I need to address the fact that I feel as if I have a distinct lack of connection with my emotions. Naturally this affects my ability to write about the things I'm 'passionate' about, and as you can imagine my work too.
"Emotional blunting is a common side effect of SSRI antidepressants"
The latter end of 2022 I started taking antidepressants. It wasn't the first time I had taken them, but this is the longest period of time I've taken them for.
It's not something that I decided to take without thought, I was nervous to start taking them again. It really felt like a catch 22 situation, still feels like one.

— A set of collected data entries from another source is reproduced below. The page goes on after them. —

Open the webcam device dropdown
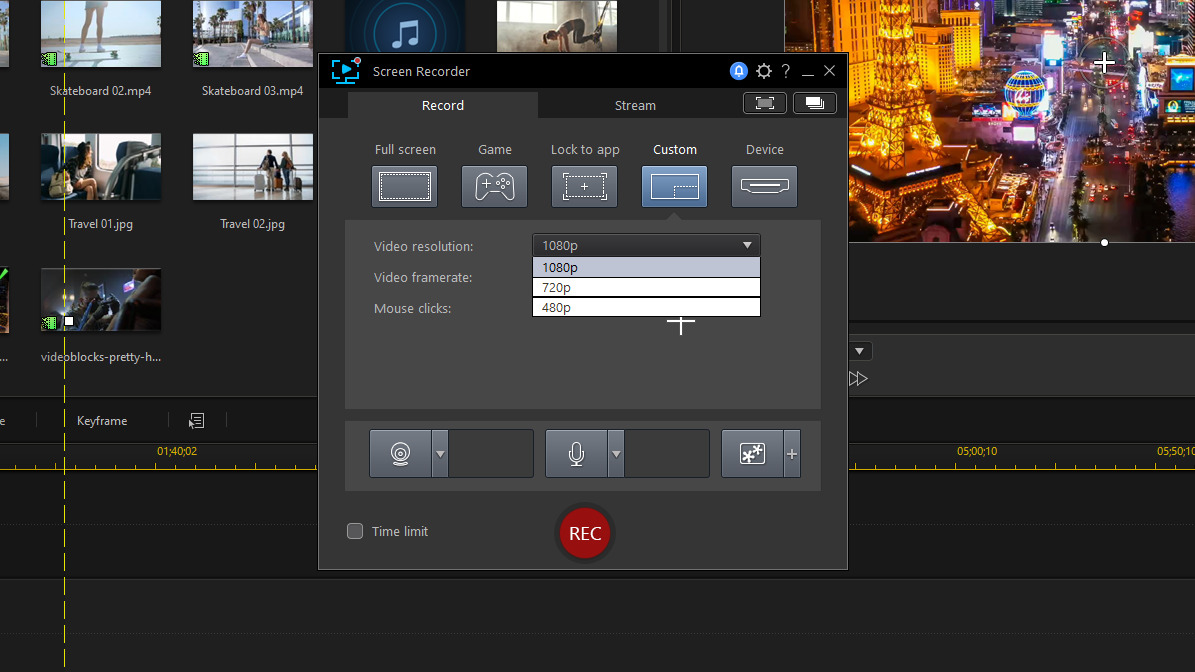The image size is (1195, 672). click(440, 453)
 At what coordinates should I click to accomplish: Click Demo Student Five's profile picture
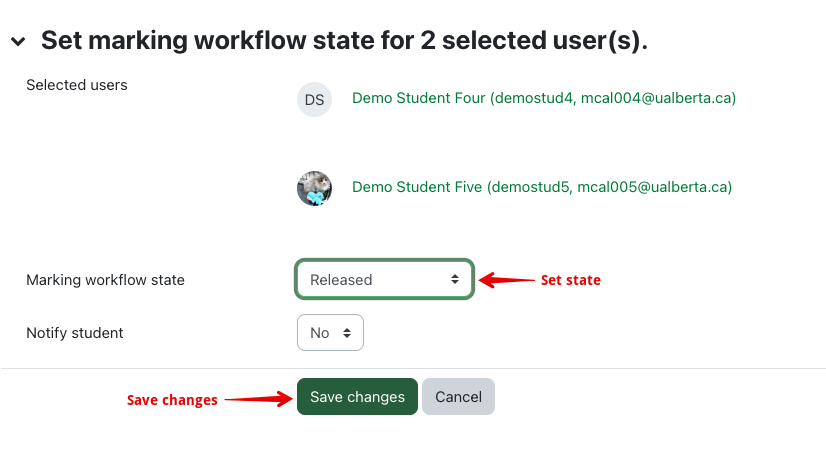coord(314,188)
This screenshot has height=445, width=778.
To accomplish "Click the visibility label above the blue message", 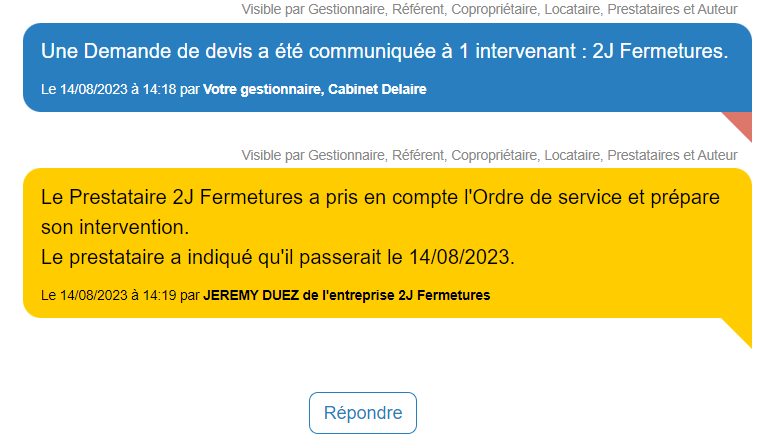I will pyautogui.click(x=489, y=10).
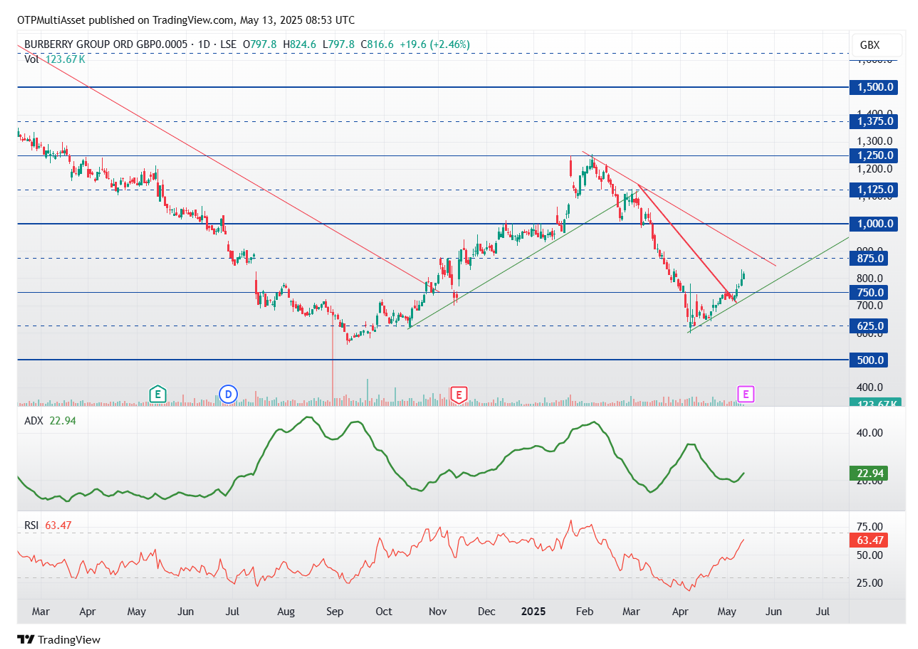This screenshot has height=649, width=918.
Task: Click the green E earnings marker near June
Action: pos(157,394)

A lot of my practice is built on my emotions, naturally I'm a very emotionally sensitive person. I tend to make work as a way of combatting my anxiety/depression. However as I found myself in 2022 unable to recognise myself and unable to function, in every facet of life. My mood, sleep, appetite, concentration etc... was affected. The last thing that I wanted to do was sit and make work, my intrusive thoughts were too much bare. I'd just sit at my desk and cry, all I felt was a deep aching emptiness.
IBD is prevalent in my life too, I think it's important to recognise that IBD and anxiety/depression are linked and they feed into each other. For as long as I can remember I've struggled with the two, but I'm only just now understanding it and I find dealing with the two absolutely debilitating.
As I write this I can't bare the thought of this sounding self indulgent.
But, this is what was rattling around in my head. I'm very much struggling to tap into my emotions and thus meaning I struggle to write creatively.
There definitely is a pressure that I feel to have kept up with writing blog posts, long winded instagram captions etc... writing with emotion at the forefront comes naturally to me and so it definitely frustrates me that i'm unable to do this at the moment.
It's about the only thing I can bring myself to write, unfortunately it's not about how amazing I feel about my work and how its going really well and I'm keeping myself afloat with my creatives endeavours.
Far from it, don't believe everything you see on social media.